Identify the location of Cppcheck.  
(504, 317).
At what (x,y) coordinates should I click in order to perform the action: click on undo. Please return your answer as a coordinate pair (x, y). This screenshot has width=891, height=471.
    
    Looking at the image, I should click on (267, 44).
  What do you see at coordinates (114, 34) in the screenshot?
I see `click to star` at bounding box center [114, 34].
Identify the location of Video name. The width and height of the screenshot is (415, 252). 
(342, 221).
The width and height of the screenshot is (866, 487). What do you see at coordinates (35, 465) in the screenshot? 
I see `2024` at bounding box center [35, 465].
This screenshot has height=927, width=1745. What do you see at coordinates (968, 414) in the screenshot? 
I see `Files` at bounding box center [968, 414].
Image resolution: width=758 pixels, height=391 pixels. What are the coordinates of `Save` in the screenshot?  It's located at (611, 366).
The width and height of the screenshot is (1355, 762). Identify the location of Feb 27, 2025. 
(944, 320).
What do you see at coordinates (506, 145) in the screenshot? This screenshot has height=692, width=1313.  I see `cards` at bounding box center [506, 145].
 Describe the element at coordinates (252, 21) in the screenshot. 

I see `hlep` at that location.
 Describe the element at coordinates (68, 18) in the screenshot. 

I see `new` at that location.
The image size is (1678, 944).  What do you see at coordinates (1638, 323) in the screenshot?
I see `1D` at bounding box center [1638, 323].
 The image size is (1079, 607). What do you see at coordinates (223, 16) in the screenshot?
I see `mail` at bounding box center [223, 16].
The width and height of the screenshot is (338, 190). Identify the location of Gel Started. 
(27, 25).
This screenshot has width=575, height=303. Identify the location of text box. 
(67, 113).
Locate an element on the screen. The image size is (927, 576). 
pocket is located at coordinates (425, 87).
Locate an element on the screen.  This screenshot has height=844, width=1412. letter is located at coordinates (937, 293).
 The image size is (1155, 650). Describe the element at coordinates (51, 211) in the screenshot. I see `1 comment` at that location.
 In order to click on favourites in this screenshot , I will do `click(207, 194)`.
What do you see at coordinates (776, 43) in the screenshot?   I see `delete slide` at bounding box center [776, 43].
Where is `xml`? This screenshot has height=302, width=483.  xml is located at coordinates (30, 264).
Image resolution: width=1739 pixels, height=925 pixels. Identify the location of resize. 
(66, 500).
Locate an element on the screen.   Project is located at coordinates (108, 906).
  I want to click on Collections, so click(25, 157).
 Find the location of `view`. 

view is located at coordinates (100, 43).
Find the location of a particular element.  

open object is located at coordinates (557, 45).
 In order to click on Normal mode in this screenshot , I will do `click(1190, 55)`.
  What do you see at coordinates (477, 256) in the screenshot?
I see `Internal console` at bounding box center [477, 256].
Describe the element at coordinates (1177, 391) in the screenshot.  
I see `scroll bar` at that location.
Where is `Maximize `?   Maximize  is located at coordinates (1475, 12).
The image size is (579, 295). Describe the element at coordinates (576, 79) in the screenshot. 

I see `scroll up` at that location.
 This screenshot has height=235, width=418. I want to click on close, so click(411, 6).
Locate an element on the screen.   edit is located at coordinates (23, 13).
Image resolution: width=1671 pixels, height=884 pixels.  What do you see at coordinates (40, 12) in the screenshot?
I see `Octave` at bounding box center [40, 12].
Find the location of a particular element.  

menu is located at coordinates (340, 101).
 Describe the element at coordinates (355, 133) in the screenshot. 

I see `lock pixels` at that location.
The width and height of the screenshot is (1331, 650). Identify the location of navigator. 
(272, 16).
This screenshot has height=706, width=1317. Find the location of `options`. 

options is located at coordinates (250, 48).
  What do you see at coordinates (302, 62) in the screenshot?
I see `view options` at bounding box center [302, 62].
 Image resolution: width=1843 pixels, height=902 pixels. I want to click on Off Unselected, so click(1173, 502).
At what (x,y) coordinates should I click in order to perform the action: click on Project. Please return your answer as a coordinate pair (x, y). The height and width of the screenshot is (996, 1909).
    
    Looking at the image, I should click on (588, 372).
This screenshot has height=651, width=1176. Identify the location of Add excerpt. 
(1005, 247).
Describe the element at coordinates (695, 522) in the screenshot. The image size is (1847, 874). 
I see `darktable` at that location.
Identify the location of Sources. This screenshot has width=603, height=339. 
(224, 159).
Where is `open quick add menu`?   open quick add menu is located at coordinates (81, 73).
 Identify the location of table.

WHAT THIS TASK INVOLVES: Please render every line of the records above as a Markdown table with the columns No. and Text. Give each line its own numbered row, and leave out blank lines.

SOLVED EXERCISE:
| No. | Text |
|---|---|
| 1 | Identify the location of Cppcheck.   |
| 2 | (504, 317). |
| 3 | At what (x,y) coordinates should I click in order to perform the action: click on undo. Please return your answer as a coordinate pair (x, y). This screenshot has width=891, height=471. |
| 4 |     Looking at the image, I should click on (267, 44). |
| 5 |   What do you see at coordinates (114, 34) in the screenshot? |
| 6 | I see `click to star` at bounding box center [114, 34]. |
| 7 | Identify the location of Video name. The width and height of the screenshot is (415, 252).  |
| 8 | (342, 221). |
| 9 | The width and height of the screenshot is (866, 487). What do you see at coordinates (35, 465) in the screenshot?  |
| 10 | I see `2024` at bounding box center [35, 465]. |
| 11 | This screenshot has height=927, width=1745. What do you see at coordinates (968, 414) in the screenshot?  |
| 12 | I see `Files` at bounding box center [968, 414]. |
| 13 | Image resolution: width=758 pixels, height=391 pixels. What are the coordinates of `Save` in the screenshot?  It's located at (611, 366). |
| 14 | The width and height of the screenshot is (1355, 762). Identify the location of Feb 27, 2025.  |
| 15 | (944, 320). |
| 16 | What do you see at coordinates (506, 145) in the screenshot? This screenshot has height=692, width=1313.  I see `cards` at bounding box center [506, 145]. |
| 17 |  Describe the element at coordinates (252, 21) in the screenshot.  |
| 18 | I see `hlep` at that location. |
| 19 |  Describe the element at coordinates (68, 18) in the screenshot.  |
| 20 | I see `new` at that location. |
| 21 | The image size is (1678, 944).  What do you see at coordinates (1638, 323) in the screenshot? |
| 22 | I see `1D` at bounding box center [1638, 323]. |
| 23 |  The image size is (1079, 607). What do you see at coordinates (223, 16) in the screenshot? |
| 24 | I see `mail` at bounding box center [223, 16]. |
| 25 | The width and height of the screenshot is (338, 190). Identify the location of Gel Started.  |
| 26 | (27, 25). |
| 27 | This screenshot has width=575, height=303. Identify the location of text box.  |
| 28 | (67, 113). |
| 29 | Locate an element on the screen. The image size is (927, 576).  |
| 30 | pocket is located at coordinates (425, 87). |
| 31 | Locate an element on the screen.  This screenshot has height=844, width=1412. letter is located at coordinates (937, 293). |
| 32 |  The image size is (1155, 650). Describe the element at coordinates (51, 211) in the screenshot. I see `1 comment` at that location. |
| 33 |  In order to click on favourites in this screenshot , I will do `click(207, 194)`. |
| 34 | What do you see at coordinates (776, 43) in the screenshot?   I see `delete slide` at bounding box center [776, 43]. |
| 35 | Where is `xml`? This screenshot has height=302, width=483.  xml is located at coordinates (30, 264). |
| 36 | Image resolution: width=1739 pixels, height=925 pixels. Identify the location of resize.  |
| 37 | (66, 500). |
| 38 | Locate an element on the screen.   Project is located at coordinates (108, 906). |
| 39 |   I want to click on Collections, so click(25, 157). |
| 40 |  Find the location of `view`.  |
| 41 | view is located at coordinates (100, 43). |
| 42 | Find the location of a particular element.   |
| 43 | open object is located at coordinates (557, 45). |
| 44 |  In order to click on Normal mode in this screenshot , I will do `click(1190, 55)`. |
| 45 |   What do you see at coordinates (477, 256) in the screenshot? |
| 46 | I see `Internal console` at bounding box center [477, 256]. |
| 47 | Describe the element at coordinates (1177, 391) in the screenshot.   |
| 48 | I see `scroll bar` at that location. |
| 49 | Where is `Maximize `?   Maximize  is located at coordinates (1475, 12). |
| 50 | The image size is (579, 295). Describe the element at coordinates (576, 79) in the screenshot.  |
| 51 | I see `scroll up` at that location. |
| 52 |  This screenshot has height=235, width=418. I want to click on close, so click(411, 6). |
| 53 | Locate an element on the screen.   edit is located at coordinates (23, 13). |
| 54 | Image resolution: width=1671 pixels, height=884 pixels.  What do you see at coordinates (40, 12) in the screenshot? |
| 55 | I see `Octave` at bounding box center [40, 12]. |
| 56 | Find the location of a particular element.   |
| 57 | menu is located at coordinates (340, 101). |
| 58 |  Describe the element at coordinates (355, 133) in the screenshot.  |
| 59 | I see `lock pixels` at that location. |
| 60 | The width and height of the screenshot is (1331, 650). Identify the location of navigator.  |
| 61 | (272, 16). |
| 62 | This screenshot has height=706, width=1317. Find the location of `options`.  |
| 63 | options is located at coordinates (250, 48). |
| 64 |   What do you see at coordinates (302, 62) in the screenshot? |
| 65 | I see `view options` at bounding box center [302, 62]. |
| 66 |  Image resolution: width=1843 pixels, height=902 pixels. I want to click on Off Unselected, so click(1173, 502). |
| 67 | At what (x,y) coordinates should I click in order to perform the action: click on Project. Please return your answer as a coordinate pair (x, y). The height and width of the screenshot is (996, 1909). |
| 68 |     Looking at the image, I should click on (588, 372). |
| 69 | This screenshot has height=651, width=1176. Identify the location of Add excerpt.  |
| 70 | (1005, 247). |
| 71 | Describe the element at coordinates (695, 522) in the screenshot. The image size is (1847, 874).  |
| 72 | I see `darktable` at that location. |
| 73 | Identify the location of Sources. This screenshot has width=603, height=339.  |
| 74 | (224, 159). |
| 75 | Where is `open quick add menu`?   open quick add menu is located at coordinates (81, 73). |
| 76 |  Identify the location of table. |